Post date: Jan 07, 2010 9:7:23 PM
Of the group that gathered at Aimee's on September 5 to discuss M.F.K. Fisher's book The Gastronomical Me, only I had read any other Fisher before. I think it gave me a different perspective from others, most of whom seemed to feel that they weren't getting enough information from the author about her life and times, only ruminations on food. Since I'd read other Fisher, I knew better what to expect, and the few autobiographical details that she did reveal were more interesting to me as well, most likely. Unsurprisingly, it also helped if you were interested in cooking.
Here are some details I got from Wikipedia, to fill in some of the blanks:
Fisher was born Mary Frances Kennedy in Albion, Michigan. While studying at the University of California in 1929, Fisher met her first husband, Alfred Young Fisher. The couple spent the first formative years of their marriage in Europe, primarily at the University of Dijon in France. In 1932, the couple returned from France to a country ravaged by the Great Depression.
During the Fishers' years in California, they formed a friendship with Dillwyn "Timmy" Parrish and his wife, Gigi. Later, in 1938, Fisher was to leave Alfred for Timmy, referred to as "Chexbres" in many of her books, named after the small Swiss village on Lake Geneva close to where they had lived. The second marriage, while passionate, was short. Only a year into the marriage, Parrish lost his leg due to a circulatory disease, and in 1941 took his own life. She was involved in a number of other turbulent romantic relationships with men and women.

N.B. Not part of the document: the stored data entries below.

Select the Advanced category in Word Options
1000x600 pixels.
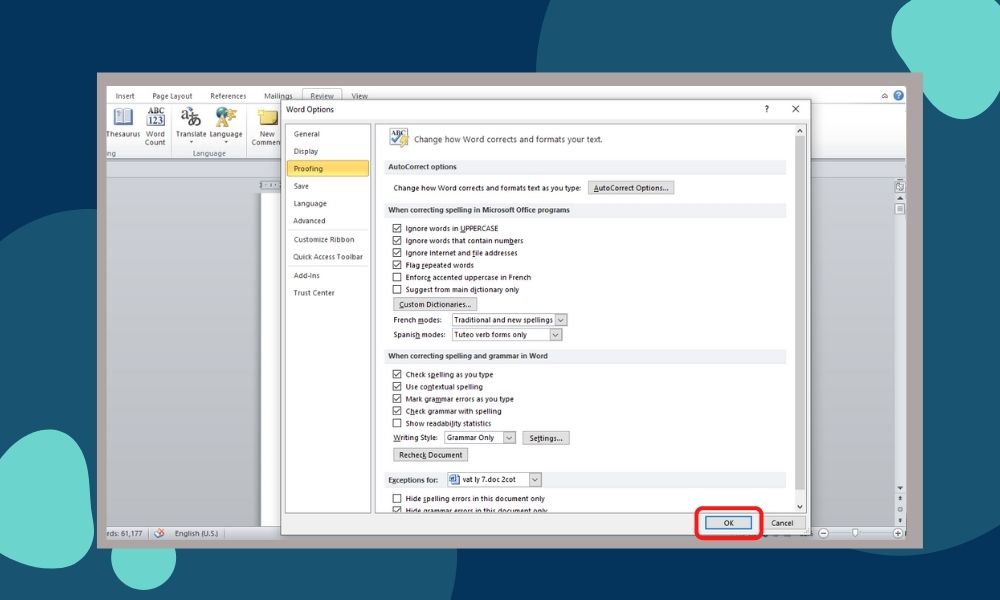309,221
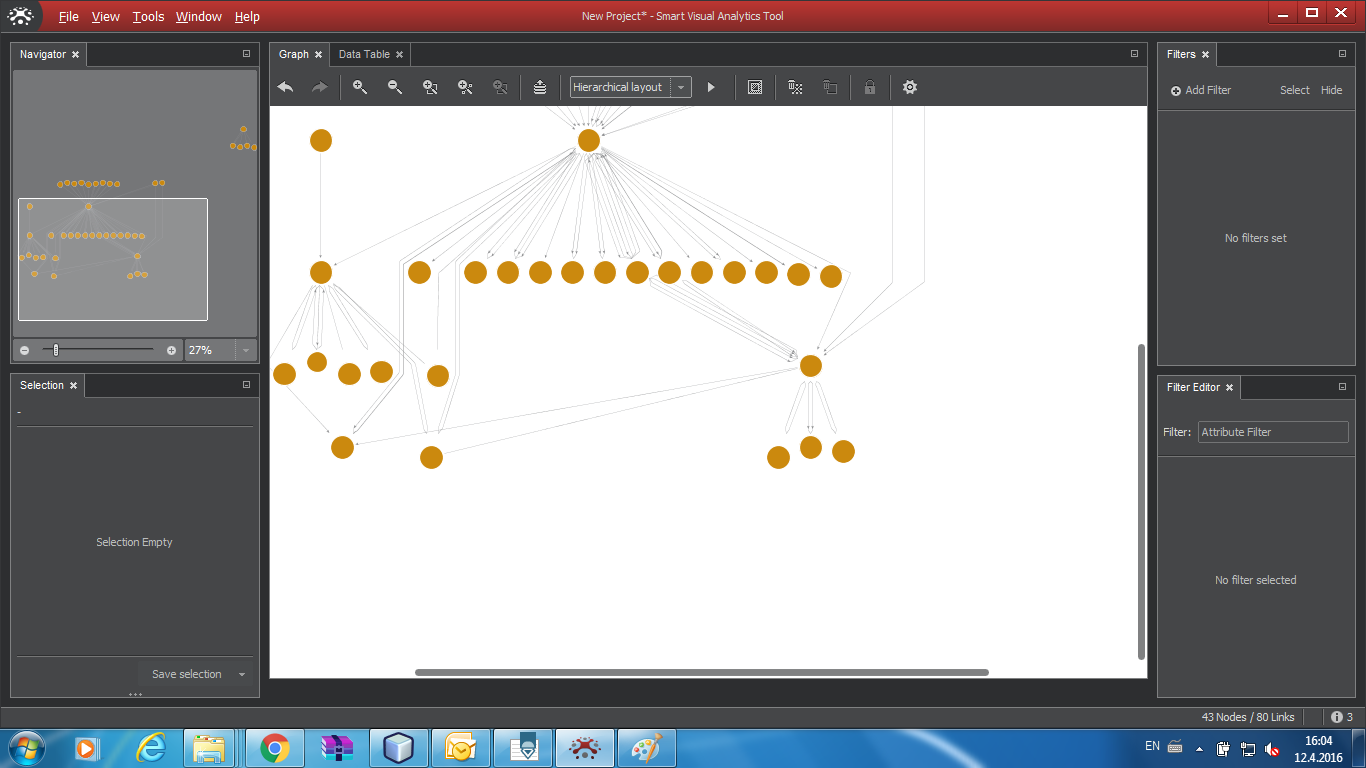Image resolution: width=1366 pixels, height=768 pixels.
Task: Click Hide in the Filters panel
Action: coord(1331,90)
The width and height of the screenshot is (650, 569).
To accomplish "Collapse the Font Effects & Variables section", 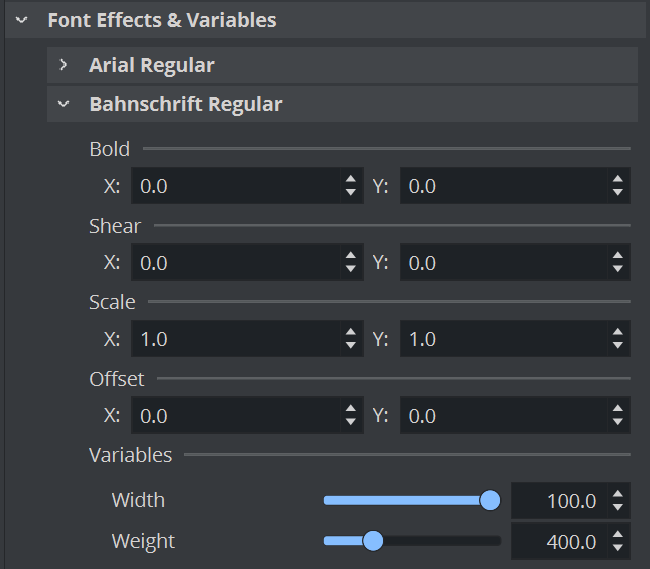I will pos(22,20).
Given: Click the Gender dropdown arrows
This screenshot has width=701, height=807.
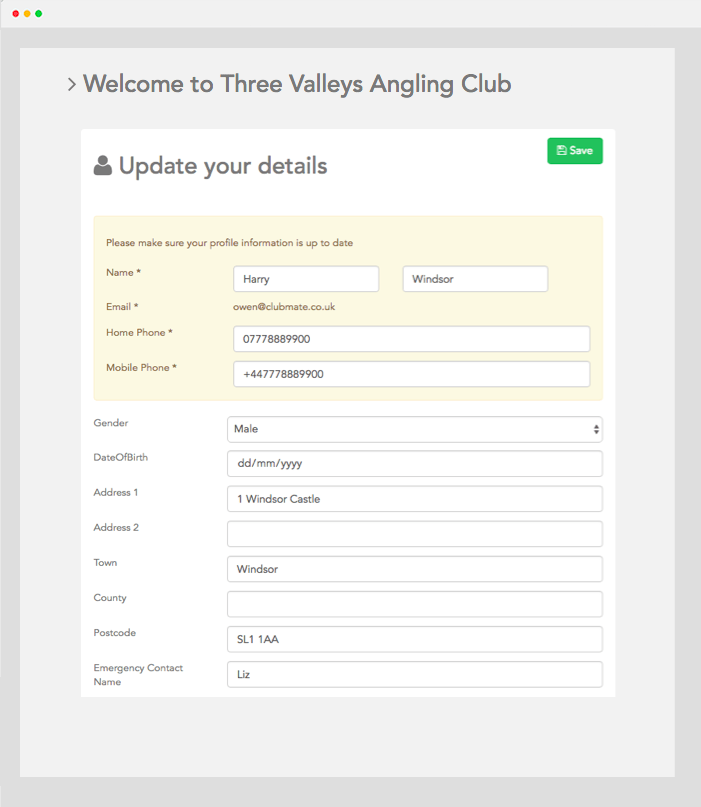Looking at the screenshot, I should (x=596, y=429).
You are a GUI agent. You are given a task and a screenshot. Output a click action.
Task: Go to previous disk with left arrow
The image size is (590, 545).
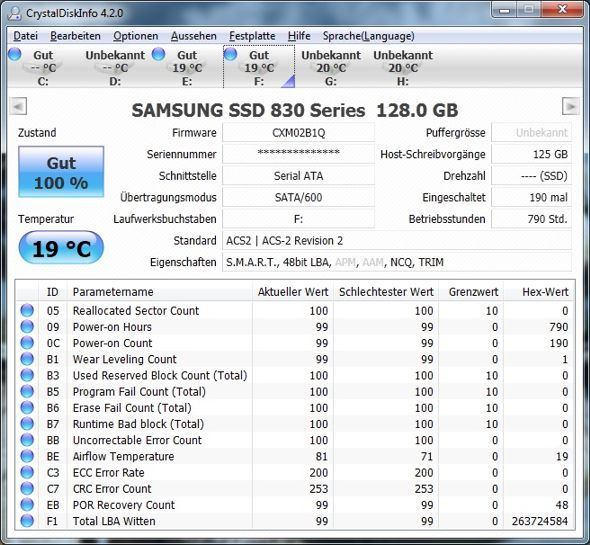(18, 106)
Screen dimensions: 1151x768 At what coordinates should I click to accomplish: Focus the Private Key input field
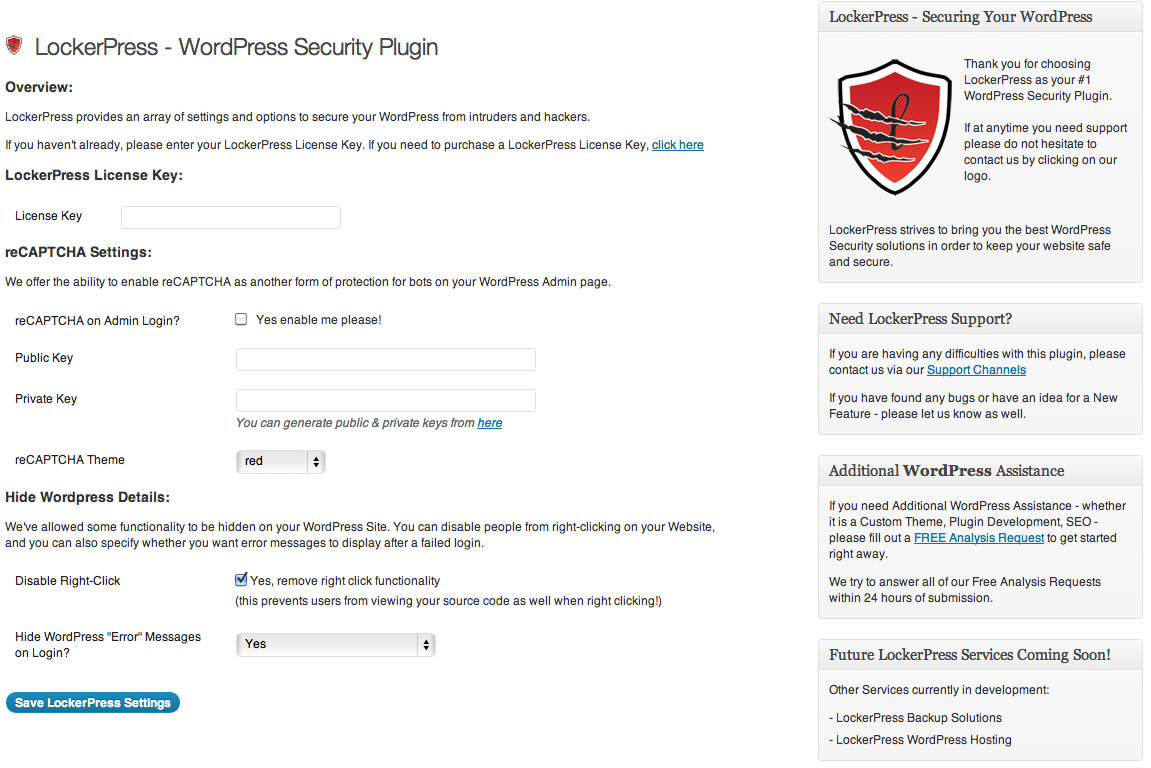(385, 400)
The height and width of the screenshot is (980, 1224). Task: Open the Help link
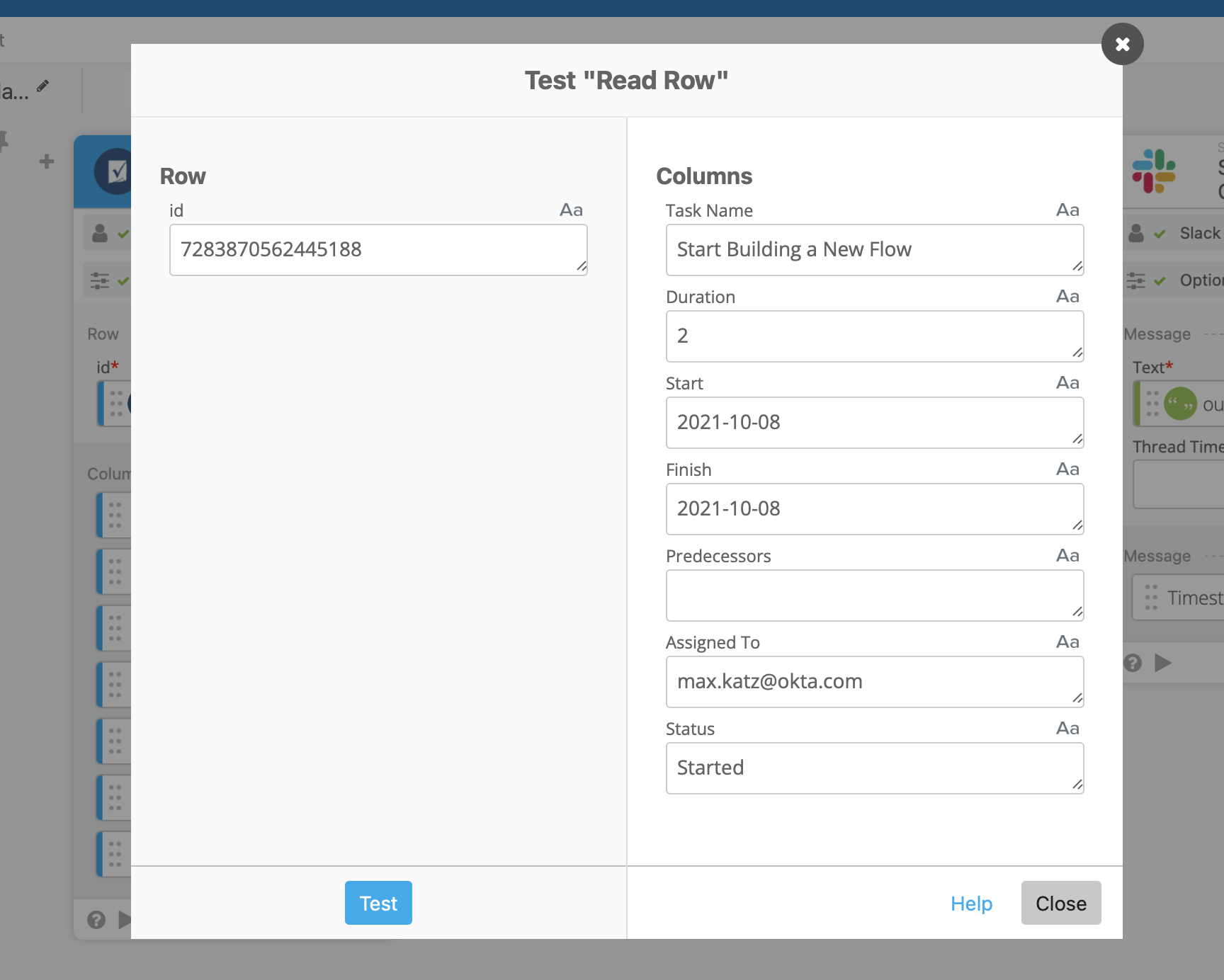pyautogui.click(x=971, y=903)
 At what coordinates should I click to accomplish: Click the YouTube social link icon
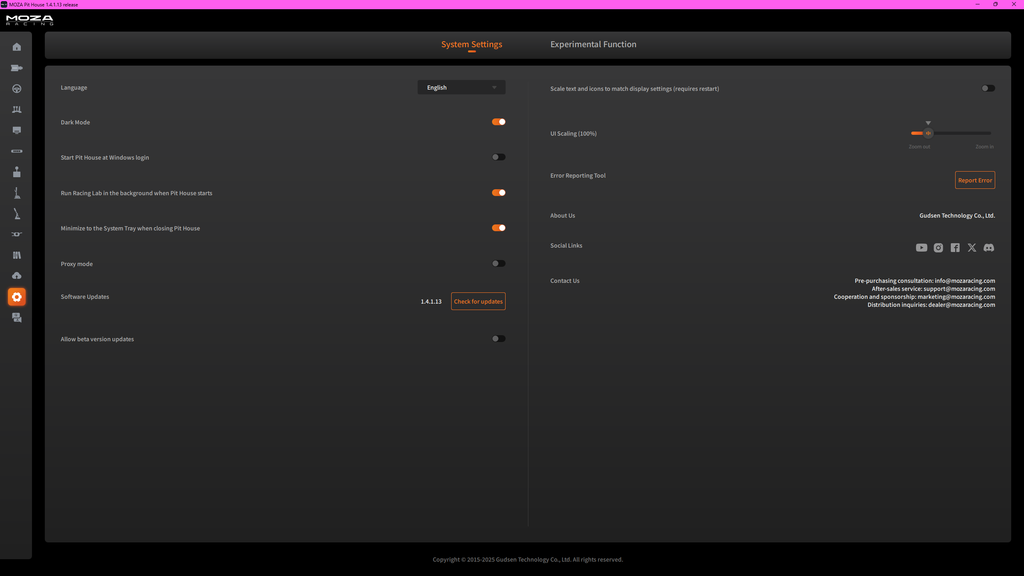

Fisher later bore two daughters. Anne, whose father Fisher refused to name, was born in 1943. Kennedy was born during Fisher's short-lived marriage to Donald Friede, which lasted from 1945 to 1951.
After Parrish's death, Fisher considered herself a "ghost" of a person, but went on to live a long and productive life, dying in California in 1992 at the age of 83. She had long suffered from Parkinson's disease and arthritis, but lived the last twenty years of her life in "Last House," a house built for her in one of California's vineyards.